● TASK TO COMPLETE
Exactly as they appear below, repeat the lines from the one with "Open the 发票状态" through the one with "Open the notifications bell icon", and no others.

Stored data entries:
'''

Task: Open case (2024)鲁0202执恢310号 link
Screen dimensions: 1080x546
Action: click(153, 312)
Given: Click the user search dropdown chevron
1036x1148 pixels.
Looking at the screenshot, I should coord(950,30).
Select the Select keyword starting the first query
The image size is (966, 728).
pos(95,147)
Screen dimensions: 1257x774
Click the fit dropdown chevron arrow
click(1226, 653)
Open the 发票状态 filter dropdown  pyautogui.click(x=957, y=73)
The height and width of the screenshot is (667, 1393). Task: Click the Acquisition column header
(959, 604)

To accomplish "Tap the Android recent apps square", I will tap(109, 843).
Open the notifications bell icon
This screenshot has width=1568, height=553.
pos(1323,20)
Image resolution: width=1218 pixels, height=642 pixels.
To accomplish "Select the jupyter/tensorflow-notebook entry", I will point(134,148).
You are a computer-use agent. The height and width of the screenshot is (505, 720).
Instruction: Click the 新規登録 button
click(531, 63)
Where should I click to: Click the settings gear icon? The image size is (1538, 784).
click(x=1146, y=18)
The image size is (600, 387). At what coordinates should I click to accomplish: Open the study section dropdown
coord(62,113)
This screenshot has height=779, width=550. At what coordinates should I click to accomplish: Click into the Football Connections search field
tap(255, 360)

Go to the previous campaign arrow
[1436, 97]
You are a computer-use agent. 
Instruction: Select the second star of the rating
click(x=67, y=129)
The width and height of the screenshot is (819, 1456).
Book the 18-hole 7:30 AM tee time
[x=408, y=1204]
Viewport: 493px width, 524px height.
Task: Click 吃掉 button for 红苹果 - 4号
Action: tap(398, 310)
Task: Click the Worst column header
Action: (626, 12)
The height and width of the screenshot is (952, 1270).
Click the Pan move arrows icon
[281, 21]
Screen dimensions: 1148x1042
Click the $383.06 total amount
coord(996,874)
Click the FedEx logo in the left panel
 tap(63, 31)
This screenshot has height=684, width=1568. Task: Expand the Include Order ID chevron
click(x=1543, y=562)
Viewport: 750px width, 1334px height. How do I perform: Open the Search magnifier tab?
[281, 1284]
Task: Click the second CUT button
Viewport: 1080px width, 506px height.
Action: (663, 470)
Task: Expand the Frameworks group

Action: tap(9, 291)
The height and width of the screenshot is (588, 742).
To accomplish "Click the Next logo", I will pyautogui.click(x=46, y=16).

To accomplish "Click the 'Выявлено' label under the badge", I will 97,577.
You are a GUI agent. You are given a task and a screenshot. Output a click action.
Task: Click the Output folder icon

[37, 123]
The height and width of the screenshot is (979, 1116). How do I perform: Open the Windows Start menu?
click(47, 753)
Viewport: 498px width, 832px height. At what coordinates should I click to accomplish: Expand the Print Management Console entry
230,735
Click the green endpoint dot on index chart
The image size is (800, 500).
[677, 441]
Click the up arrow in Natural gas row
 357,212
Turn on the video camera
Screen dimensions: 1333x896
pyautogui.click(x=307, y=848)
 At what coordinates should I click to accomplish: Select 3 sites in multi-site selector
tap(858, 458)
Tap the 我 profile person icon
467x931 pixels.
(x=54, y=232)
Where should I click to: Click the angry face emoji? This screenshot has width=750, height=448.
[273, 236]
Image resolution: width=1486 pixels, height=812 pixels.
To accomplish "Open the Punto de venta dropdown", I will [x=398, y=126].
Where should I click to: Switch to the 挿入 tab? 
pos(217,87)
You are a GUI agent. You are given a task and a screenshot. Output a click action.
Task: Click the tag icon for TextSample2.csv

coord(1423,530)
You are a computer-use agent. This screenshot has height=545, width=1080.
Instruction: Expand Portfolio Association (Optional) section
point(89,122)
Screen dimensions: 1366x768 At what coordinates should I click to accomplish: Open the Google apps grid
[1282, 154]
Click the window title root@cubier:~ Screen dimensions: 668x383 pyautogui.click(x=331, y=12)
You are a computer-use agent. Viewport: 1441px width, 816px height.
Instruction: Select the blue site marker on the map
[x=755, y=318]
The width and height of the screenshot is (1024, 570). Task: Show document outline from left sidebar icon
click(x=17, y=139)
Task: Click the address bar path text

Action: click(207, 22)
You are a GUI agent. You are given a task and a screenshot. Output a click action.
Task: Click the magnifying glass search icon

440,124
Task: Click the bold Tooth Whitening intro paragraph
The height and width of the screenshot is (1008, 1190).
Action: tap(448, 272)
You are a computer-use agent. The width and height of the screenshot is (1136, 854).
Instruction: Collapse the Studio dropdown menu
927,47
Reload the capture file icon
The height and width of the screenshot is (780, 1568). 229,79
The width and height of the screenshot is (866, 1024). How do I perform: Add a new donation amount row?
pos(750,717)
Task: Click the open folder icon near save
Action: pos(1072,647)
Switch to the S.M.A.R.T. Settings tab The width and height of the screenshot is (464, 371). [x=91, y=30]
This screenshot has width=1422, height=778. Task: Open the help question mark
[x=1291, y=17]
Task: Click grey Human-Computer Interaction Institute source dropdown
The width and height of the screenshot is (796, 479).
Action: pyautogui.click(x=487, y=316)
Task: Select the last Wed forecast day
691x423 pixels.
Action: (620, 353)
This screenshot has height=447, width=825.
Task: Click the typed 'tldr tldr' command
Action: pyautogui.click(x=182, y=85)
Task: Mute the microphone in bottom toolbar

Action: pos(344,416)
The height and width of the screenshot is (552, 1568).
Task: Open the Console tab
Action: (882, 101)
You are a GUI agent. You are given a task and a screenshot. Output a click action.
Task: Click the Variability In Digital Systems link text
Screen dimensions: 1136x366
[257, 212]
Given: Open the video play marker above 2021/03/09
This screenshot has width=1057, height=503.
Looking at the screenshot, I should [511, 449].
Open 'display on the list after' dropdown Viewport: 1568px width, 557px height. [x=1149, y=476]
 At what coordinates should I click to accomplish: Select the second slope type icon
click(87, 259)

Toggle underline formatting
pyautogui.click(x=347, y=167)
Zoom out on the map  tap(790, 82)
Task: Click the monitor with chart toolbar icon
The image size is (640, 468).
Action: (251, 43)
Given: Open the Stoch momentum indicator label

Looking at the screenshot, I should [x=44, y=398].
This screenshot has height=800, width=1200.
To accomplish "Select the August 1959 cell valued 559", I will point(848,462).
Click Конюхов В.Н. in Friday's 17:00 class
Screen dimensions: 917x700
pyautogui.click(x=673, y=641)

'''

● REPLY TO THE TASK
Open the 发票状态 filter dropdown  pyautogui.click(x=957, y=73)
The height and width of the screenshot is (667, 1393). Task: Click the Acquisition column header
(959, 604)

To accomplish "Tap the Android recent apps square", I will tap(109, 843).
Open the notifications bell icon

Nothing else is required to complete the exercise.